Researchers from Canada have found that delaying HAART until your CD4 count falls below 200 may not seriously increase your risk of dying – provided you start treatment before your CD4 count falls below 50 cells/mm3
The researchers looked at all patients who commenced HAART in British Columbia since 1996, and found some startling results. Focussing solely on the risk of death after commencing HAART, they found little substantive difference in the impact of baseline viral load on survival. Instead, they found that the CD4 count when HAART began was a much stronger predictor of survival
Thus, people with viral load above 200,000 copies at the time they started therapy had less than twofold higher risk of death when compared to people with lower viral load within the same CD4 band (see table).
Baseline VL and CD4
|
VL below 50,000 copies |
VL 50,000- 200,000 |
VL above 200,000 copies |
CD4 above 200 cells/mm3 |
1.15% |
3.2% |
7.2% |
CD4 between 50 and 200 |
5.4% |
7.3% |
11.98% |
CD4 below 50 |
22.64% |
25.7% |
19.2% |
Percentage of individuals dead within two years of commencing HAART in British Columbia, August 1996 to January 2000, according to viral load and CD4 count at time of starting treatment
Later this week the same group is due to present further data that will show no significant difference in the risk of death between people who start HAART with CD4 counts between 350 and 500, and people with CD4 counts between 350 and 200.
These findings suggest that treatment guidelines that focus on relatively small differences in viral load (e.g. between viral load above and below 10,000 or 30,000 copies), and on the risk of disease progression without treatment, especially in patients with CD4 counts above 200, need to balance those risks with the subsequent reduction in risk of death when HAART is commenced.
Explaining why the British Columbia group conducted the analysis, Montaner said: "We have been focussing on John Mellor’s data too long, and the question that our patients have been asking all along is, how late can I start without compromising the effectiveness of HAART?"
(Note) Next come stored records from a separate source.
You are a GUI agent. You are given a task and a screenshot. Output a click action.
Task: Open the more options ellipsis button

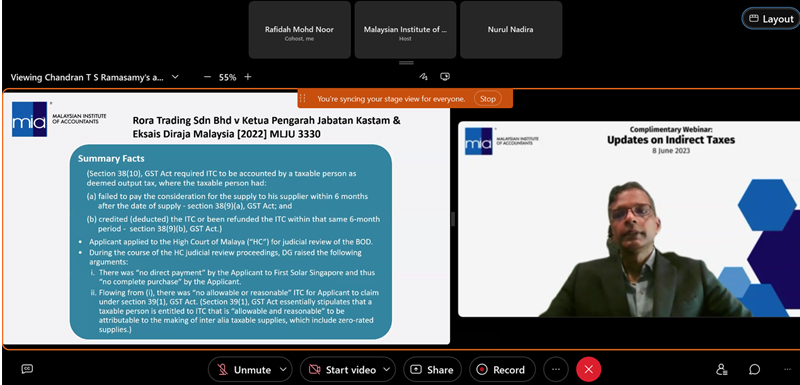(x=556, y=370)
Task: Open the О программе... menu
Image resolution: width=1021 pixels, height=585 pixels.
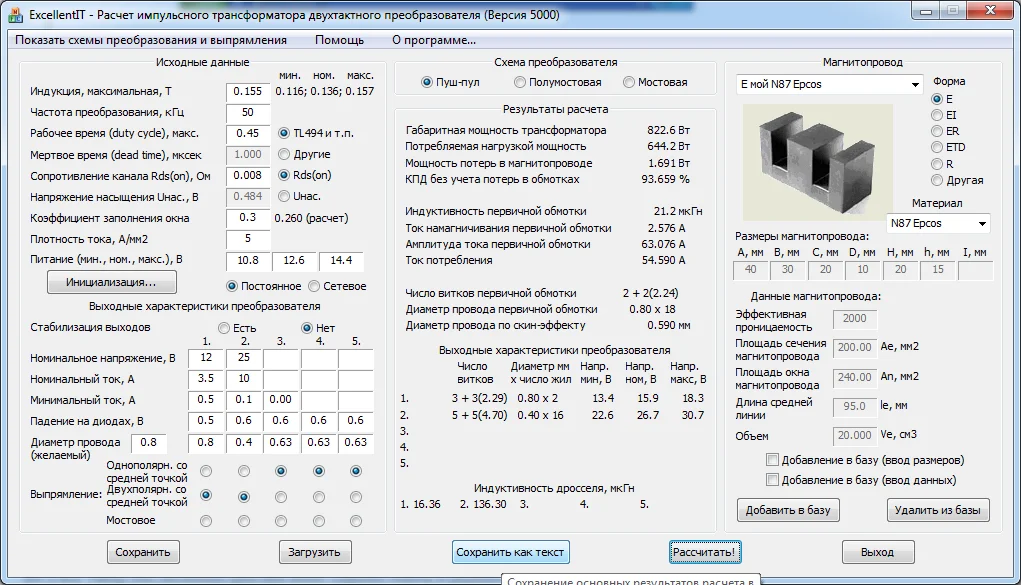Action: coord(433,40)
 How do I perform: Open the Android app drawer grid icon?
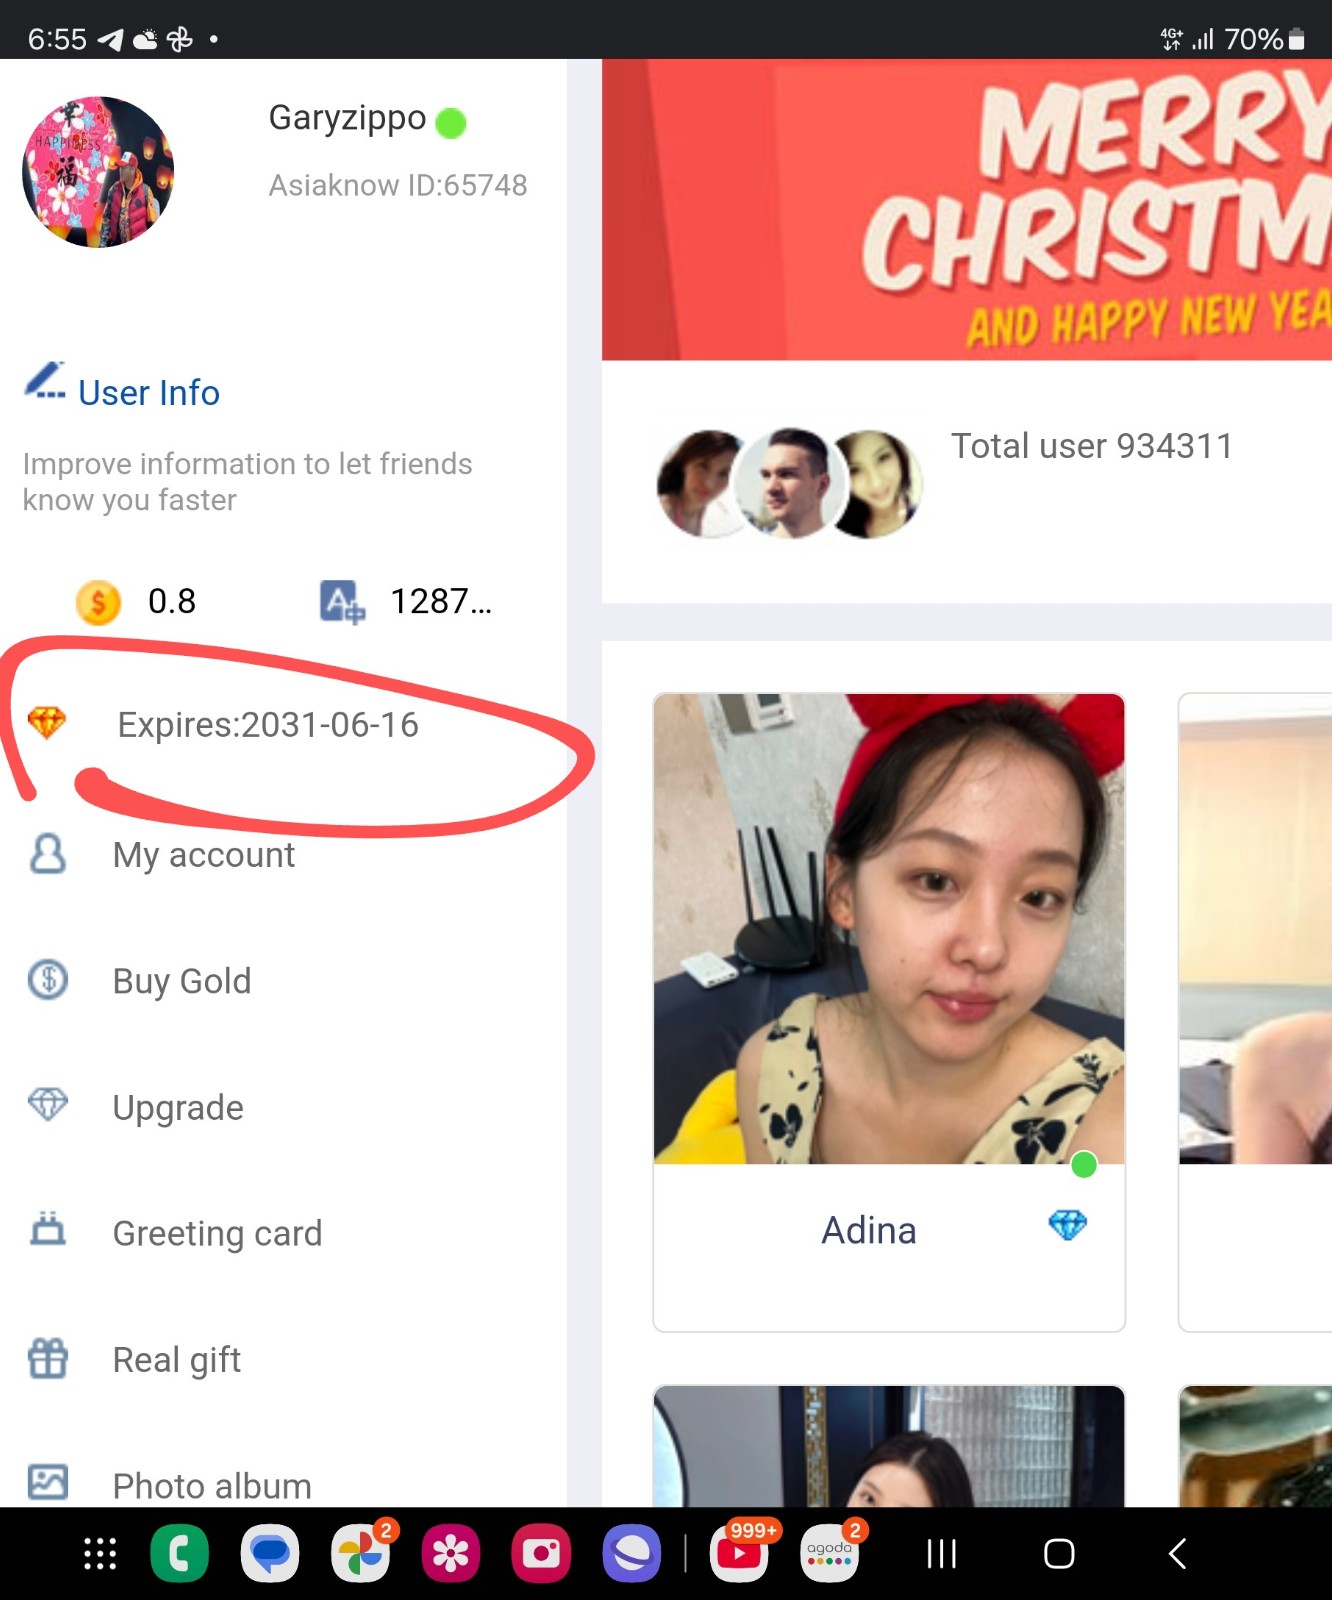click(x=99, y=1554)
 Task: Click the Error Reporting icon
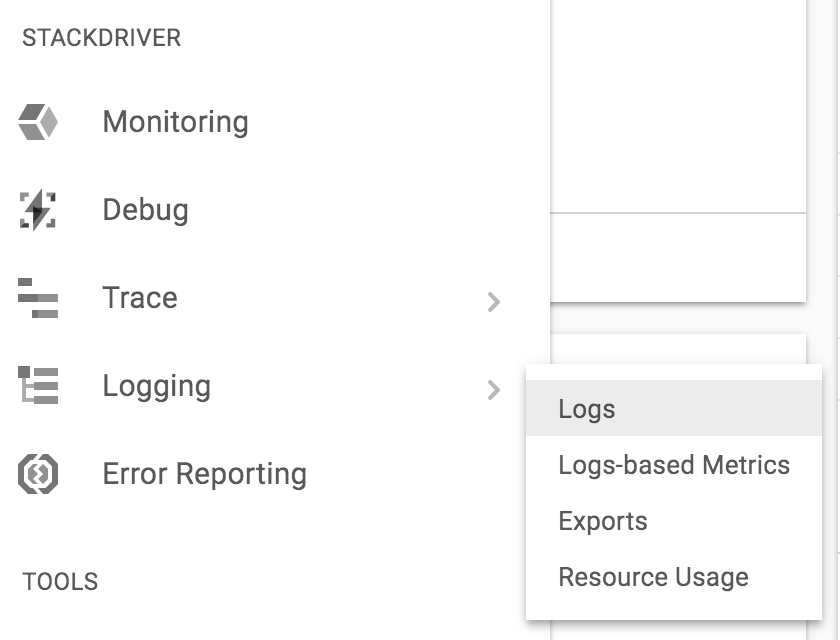[x=38, y=474]
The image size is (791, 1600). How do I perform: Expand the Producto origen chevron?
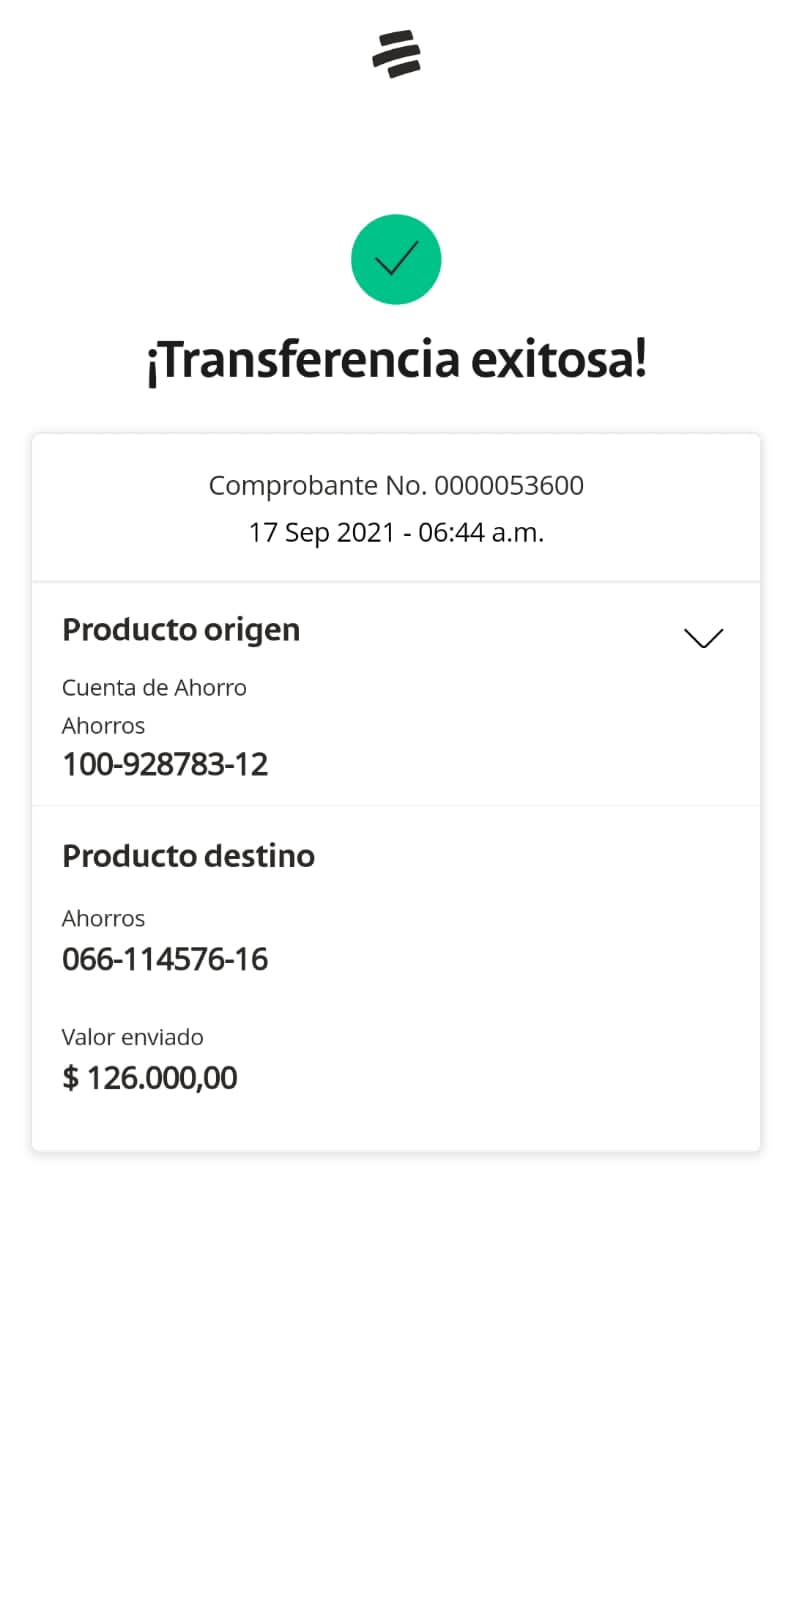703,637
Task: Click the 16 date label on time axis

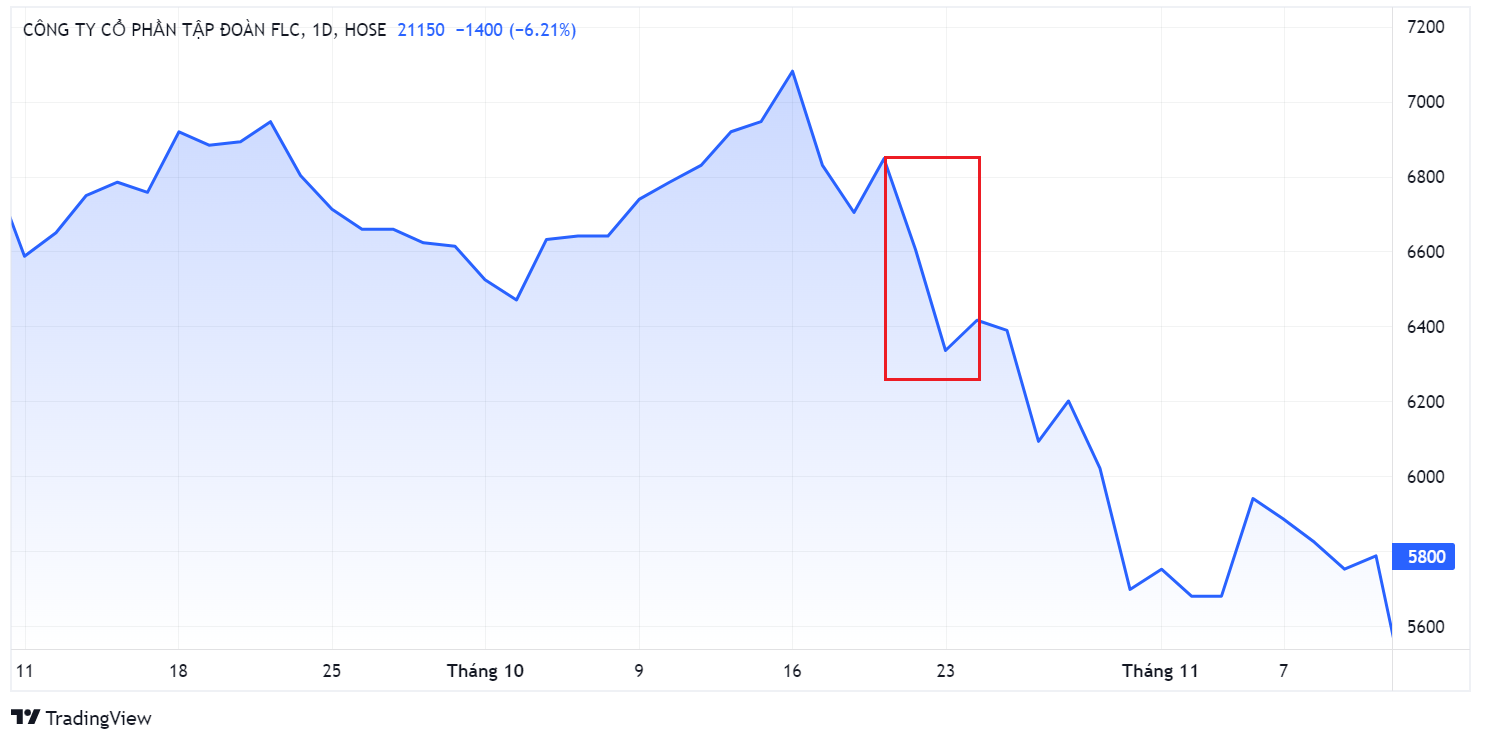Action: coord(792,671)
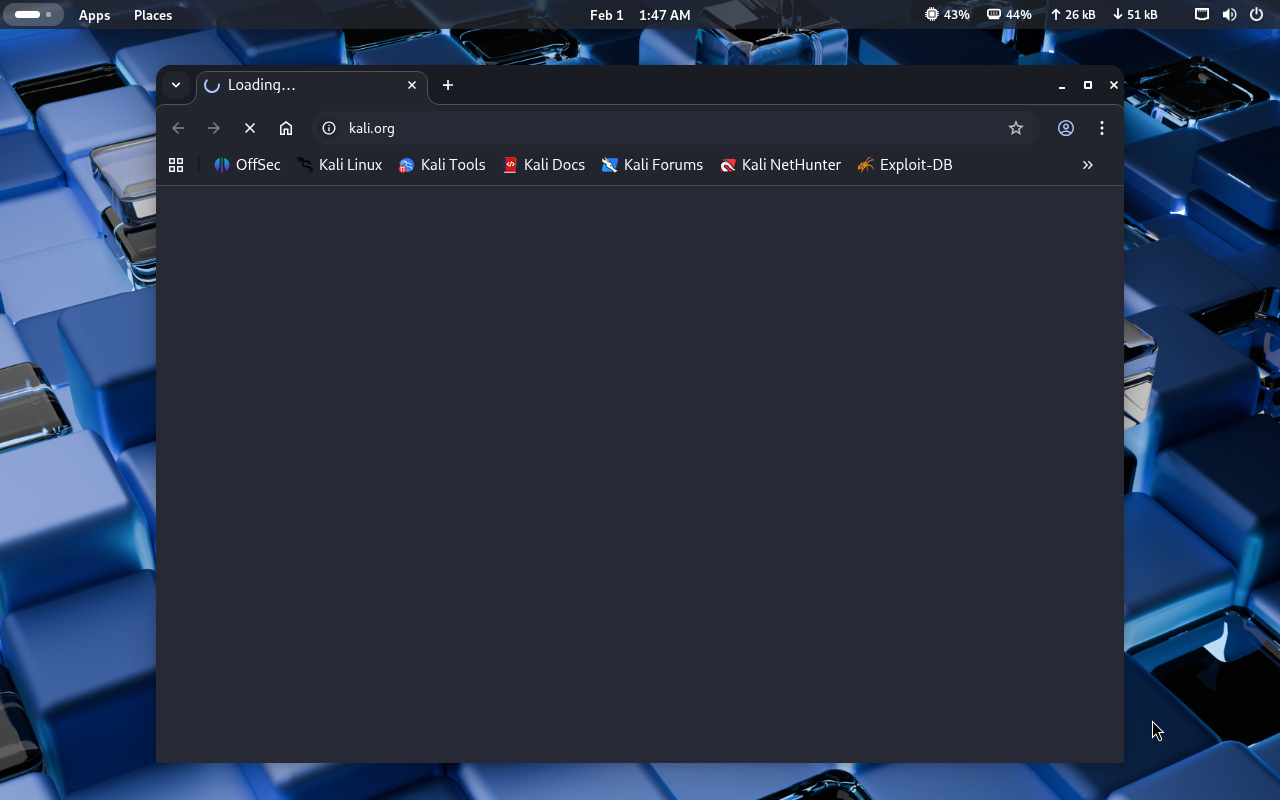View site information for kali.org

pos(329,128)
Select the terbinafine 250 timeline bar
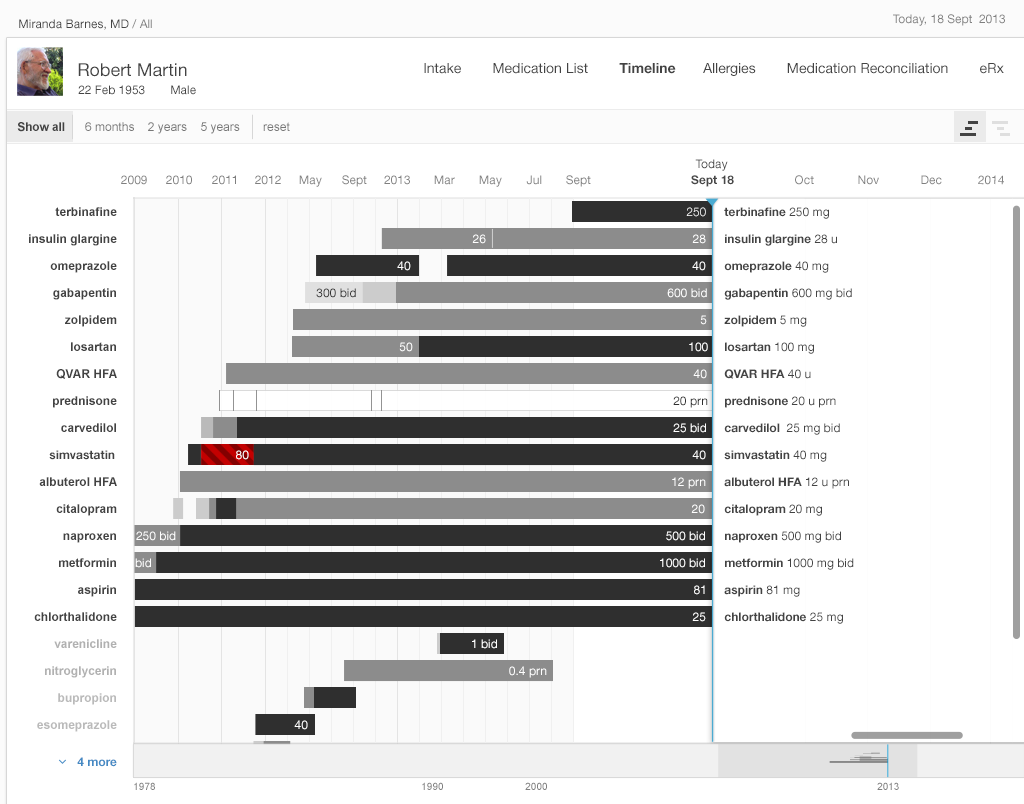Screen dimensions: 1024x804 click(641, 212)
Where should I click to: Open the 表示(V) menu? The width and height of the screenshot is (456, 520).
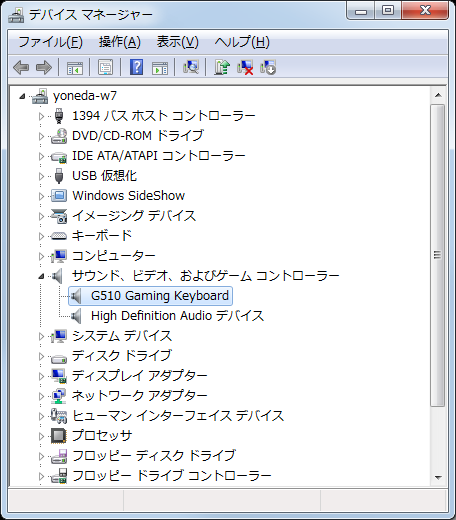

"We need a resurgence of emphasis on the CD4 count as the determinant of when to start treatment" said Montaner, who was speaking during a debate on whether it is appropriate to use dual therapy in resource poor countries. Montaner argued that rather than compromising the aim of treatment – maximal suppression of viral load – treatment could be deferred until far later in the course of HIV disease.
However, a press conference earlier in the day found "hit hard, hit early" advocate Dr David Ho unrepentant in his recommendation that treatment should start as early as possible, in order to avoid "the terminal death of very important cells in the immune system".